## Description of the task:
Would you please write out each entry that follows, exactly as written?

(Dataset entries)
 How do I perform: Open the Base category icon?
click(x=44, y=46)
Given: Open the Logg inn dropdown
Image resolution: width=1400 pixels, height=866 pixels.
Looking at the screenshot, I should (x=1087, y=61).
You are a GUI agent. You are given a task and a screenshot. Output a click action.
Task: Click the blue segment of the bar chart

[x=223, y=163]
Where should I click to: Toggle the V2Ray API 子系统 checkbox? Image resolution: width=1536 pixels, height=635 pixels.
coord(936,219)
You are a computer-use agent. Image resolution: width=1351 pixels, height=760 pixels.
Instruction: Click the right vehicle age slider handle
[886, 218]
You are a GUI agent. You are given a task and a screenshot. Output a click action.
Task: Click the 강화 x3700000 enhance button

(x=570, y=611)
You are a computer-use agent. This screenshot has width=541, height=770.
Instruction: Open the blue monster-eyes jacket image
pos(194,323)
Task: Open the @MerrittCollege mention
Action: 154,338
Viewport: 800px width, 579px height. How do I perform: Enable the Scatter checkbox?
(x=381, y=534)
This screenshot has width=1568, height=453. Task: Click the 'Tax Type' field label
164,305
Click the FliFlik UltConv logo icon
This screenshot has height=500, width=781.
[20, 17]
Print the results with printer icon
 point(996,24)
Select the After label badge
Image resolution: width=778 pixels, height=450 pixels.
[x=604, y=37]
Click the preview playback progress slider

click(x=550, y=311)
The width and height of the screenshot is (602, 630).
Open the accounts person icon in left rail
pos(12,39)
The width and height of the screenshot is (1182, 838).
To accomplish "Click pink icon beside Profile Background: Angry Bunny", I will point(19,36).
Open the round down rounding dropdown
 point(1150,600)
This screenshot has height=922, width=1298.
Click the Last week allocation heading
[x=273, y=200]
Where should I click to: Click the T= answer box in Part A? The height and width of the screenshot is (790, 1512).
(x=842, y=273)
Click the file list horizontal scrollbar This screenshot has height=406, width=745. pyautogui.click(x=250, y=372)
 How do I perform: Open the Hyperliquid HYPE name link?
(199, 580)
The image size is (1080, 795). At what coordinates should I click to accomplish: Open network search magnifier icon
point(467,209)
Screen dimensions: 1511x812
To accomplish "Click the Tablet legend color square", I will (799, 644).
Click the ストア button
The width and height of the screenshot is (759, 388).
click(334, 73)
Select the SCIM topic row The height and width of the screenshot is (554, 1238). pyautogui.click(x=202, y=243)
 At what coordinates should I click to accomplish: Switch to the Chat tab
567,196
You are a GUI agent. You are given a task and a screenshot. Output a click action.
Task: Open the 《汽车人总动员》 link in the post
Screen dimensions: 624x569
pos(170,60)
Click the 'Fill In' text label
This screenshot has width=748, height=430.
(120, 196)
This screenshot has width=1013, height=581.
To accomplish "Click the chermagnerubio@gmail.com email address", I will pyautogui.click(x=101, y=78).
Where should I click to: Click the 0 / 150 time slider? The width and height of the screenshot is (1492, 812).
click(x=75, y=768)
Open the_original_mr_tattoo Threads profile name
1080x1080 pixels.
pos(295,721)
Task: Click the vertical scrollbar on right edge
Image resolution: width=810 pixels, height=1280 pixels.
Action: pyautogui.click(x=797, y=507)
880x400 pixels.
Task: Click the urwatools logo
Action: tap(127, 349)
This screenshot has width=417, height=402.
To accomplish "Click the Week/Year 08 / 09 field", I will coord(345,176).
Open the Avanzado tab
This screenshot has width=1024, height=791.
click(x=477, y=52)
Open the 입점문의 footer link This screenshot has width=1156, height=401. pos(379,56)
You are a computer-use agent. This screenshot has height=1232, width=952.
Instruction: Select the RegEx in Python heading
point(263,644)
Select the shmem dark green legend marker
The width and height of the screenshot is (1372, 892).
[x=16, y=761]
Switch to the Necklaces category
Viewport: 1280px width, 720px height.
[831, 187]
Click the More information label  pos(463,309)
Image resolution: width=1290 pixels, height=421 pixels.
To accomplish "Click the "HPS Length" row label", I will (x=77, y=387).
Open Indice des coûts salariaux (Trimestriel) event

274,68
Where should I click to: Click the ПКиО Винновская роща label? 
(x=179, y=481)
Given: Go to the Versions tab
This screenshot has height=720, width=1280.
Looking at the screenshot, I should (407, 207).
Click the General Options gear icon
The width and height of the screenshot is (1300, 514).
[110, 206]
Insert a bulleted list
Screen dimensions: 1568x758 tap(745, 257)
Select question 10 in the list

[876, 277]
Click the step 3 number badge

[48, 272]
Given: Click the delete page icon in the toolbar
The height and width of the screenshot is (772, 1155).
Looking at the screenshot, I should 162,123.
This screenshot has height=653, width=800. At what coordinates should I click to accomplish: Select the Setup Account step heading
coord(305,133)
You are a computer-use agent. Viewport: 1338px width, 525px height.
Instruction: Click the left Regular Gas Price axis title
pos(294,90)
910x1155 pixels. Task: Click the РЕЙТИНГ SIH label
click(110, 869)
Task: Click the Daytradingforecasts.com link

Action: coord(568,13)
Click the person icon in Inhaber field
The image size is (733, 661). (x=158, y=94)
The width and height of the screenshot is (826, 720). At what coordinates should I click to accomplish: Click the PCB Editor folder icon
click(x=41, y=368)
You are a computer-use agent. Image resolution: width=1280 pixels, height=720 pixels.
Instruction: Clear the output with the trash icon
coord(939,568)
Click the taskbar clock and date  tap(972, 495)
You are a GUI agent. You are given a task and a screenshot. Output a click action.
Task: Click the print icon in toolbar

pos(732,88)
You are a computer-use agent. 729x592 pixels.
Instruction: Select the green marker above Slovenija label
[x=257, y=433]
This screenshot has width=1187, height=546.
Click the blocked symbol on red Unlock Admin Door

## Response below:
 How do I perform: Open the Base category icon?
click(x=44, y=46)
Given: Open the Logg inn dropdown
Image resolution: width=1400 pixels, height=866 pixels.
Looking at the screenshot, I should (x=1087, y=61).
You are a GUI agent. You are given a task and a screenshot. Output a click action.
Task: Click the blue segment of the bar chart

[x=223, y=163]
Where should I click to: Toggle the V2Ray API 子系统 checkbox? Image resolution: width=1536 pixels, height=635 pixels.
coord(936,219)
You are a computer-use agent. Image resolution: width=1351 pixels, height=760 pixels.
Instruction: Click the right vehicle age slider handle
[886, 218]
You are a GUI agent. You are given a task and a screenshot. Output a click action.
Task: Click the 강화 x3700000 enhance button

(x=570, y=611)
You are a computer-use agent. This screenshot has width=541, height=770.
Instruction: Open the blue monster-eyes jacket image
pos(194,323)
Task: Open the @MerrittCollege mention
Action: 154,338
Viewport: 800px width, 579px height. How do I perform: Enable the Scatter checkbox?
(x=381, y=534)
This screenshot has width=1568, height=453. Task: Click the 'Tax Type' field label
164,305
Click the FliFlik UltConv logo icon
This screenshot has height=500, width=781.
[20, 17]
Print the results with printer icon
 point(996,24)
Select the After label badge
Image resolution: width=778 pixels, height=450 pixels.
[x=604, y=37]
Click the preview playback progress slider

click(x=550, y=311)
The width and height of the screenshot is (602, 630).
Open the accounts person icon in left rail
pos(12,39)
The width and height of the screenshot is (1182, 838).
To accomplish "Click pink icon beside Profile Background: Angry Bunny", I will point(19,36).
Open the round down rounding dropdown
 point(1150,600)
This screenshot has height=922, width=1298.
Click the Last week allocation heading
[x=273, y=200]
Where should I click to: Click the T= answer box in Part A? The height and width of the screenshot is (790, 1512).
(x=842, y=273)
Click the file list horizontal scrollbar This screenshot has height=406, width=745. pyautogui.click(x=250, y=372)
 How do I perform: Open the Hyperliquid HYPE name link?
(199, 580)
The image size is (1080, 795). At what coordinates should I click to accomplish: Open network search magnifier icon
point(467,209)
Screen dimensions: 1511x812
To accomplish "Click the Tablet legend color square", I will (799, 644).
Click the ストア button
The width and height of the screenshot is (759, 388).
click(334, 73)
Select the SCIM topic row The height and width of the screenshot is (554, 1238). pyautogui.click(x=202, y=243)
 At what coordinates should I click to accomplish: Switch to the Chat tab
567,196
You are a GUI agent. You are given a task and a screenshot. Output a click action.
Task: Open the 《汽车人总动员》 link in the post
Screen dimensions: 624x569
pos(170,60)
Click the 'Fill In' text label
This screenshot has width=748, height=430.
(120, 196)
This screenshot has width=1013, height=581.
To accomplish "Click the chermagnerubio@gmail.com email address", I will pyautogui.click(x=101, y=78).
Where should I click to: Click the 0 / 150 time slider? The width and height of the screenshot is (1492, 812).
click(x=75, y=768)
Open the_original_mr_tattoo Threads profile name
1080x1080 pixels.
pos(295,721)
Task: Click the vertical scrollbar on right edge
Image resolution: width=810 pixels, height=1280 pixels.
Action: pyautogui.click(x=797, y=507)
880x400 pixels.
Task: Click the urwatools logo
Action: tap(127, 349)
This screenshot has width=417, height=402.
To accomplish "Click the Week/Year 08 / 09 field", I will coord(345,176).
Open the Avanzado tab
This screenshot has width=1024, height=791.
click(x=477, y=52)
Open the 입점문의 footer link This screenshot has width=1156, height=401. pos(379,56)
You are a computer-use agent. This screenshot has height=1232, width=952.
Instruction: Select the RegEx in Python heading
point(263,644)
Select the shmem dark green legend marker
The width and height of the screenshot is (1372, 892).
[x=16, y=761]
Switch to the Necklaces category
Viewport: 1280px width, 720px height.
[831, 187]
Click the More information label  pos(463,309)
Image resolution: width=1290 pixels, height=421 pixels.
To accomplish "Click the "HPS Length" row label", I will (x=77, y=387).
Open Indice des coûts salariaux (Trimestriel) event

274,68
Where should I click to: Click the ПКиО Винновская роща label? 
(x=179, y=481)
Given: Go to the Versions tab
This screenshot has height=720, width=1280.
Looking at the screenshot, I should (407, 207).
Click the General Options gear icon
The width and height of the screenshot is (1300, 514).
[110, 206]
Insert a bulleted list
Screen dimensions: 1568x758 tap(745, 257)
Select question 10 in the list

[876, 277]
Click the step 3 number badge

[48, 272]
Given: Click the delete page icon in the toolbar
The height and width of the screenshot is (772, 1155).
Looking at the screenshot, I should 162,123.
This screenshot has height=653, width=800. At what coordinates should I click to accomplish: Select the Setup Account step heading
coord(305,133)
You are a computer-use agent. Viewport: 1338px width, 525px height.
Instruction: Click the left Regular Gas Price axis title
pos(294,90)
910x1155 pixels. Task: Click the РЕЙТИНГ SIH label
click(110, 869)
Task: Click the Daytradingforecasts.com link

Action: coord(568,13)
Click the person icon in Inhaber field
The image size is (733, 661). (x=158, y=94)
The width and height of the screenshot is (826, 720). At what coordinates should I click to accomplish: Click the PCB Editor folder icon
click(x=41, y=368)
You are a computer-use agent. Image resolution: width=1280 pixels, height=720 pixels.
Instruction: Clear the output with the trash icon
coord(939,568)
Click the taskbar clock and date  tap(972, 495)
You are a GUI agent. You are given a task and a screenshot. Output a click action.
Task: Click the print icon in toolbar

pos(732,88)
You are a computer-use agent. 729x592 pixels.
Instruction: Select the green marker above Slovenija label
[x=257, y=433]
This screenshot has width=1187, height=546.
Click the blocked symbol on red Unlock Admin Door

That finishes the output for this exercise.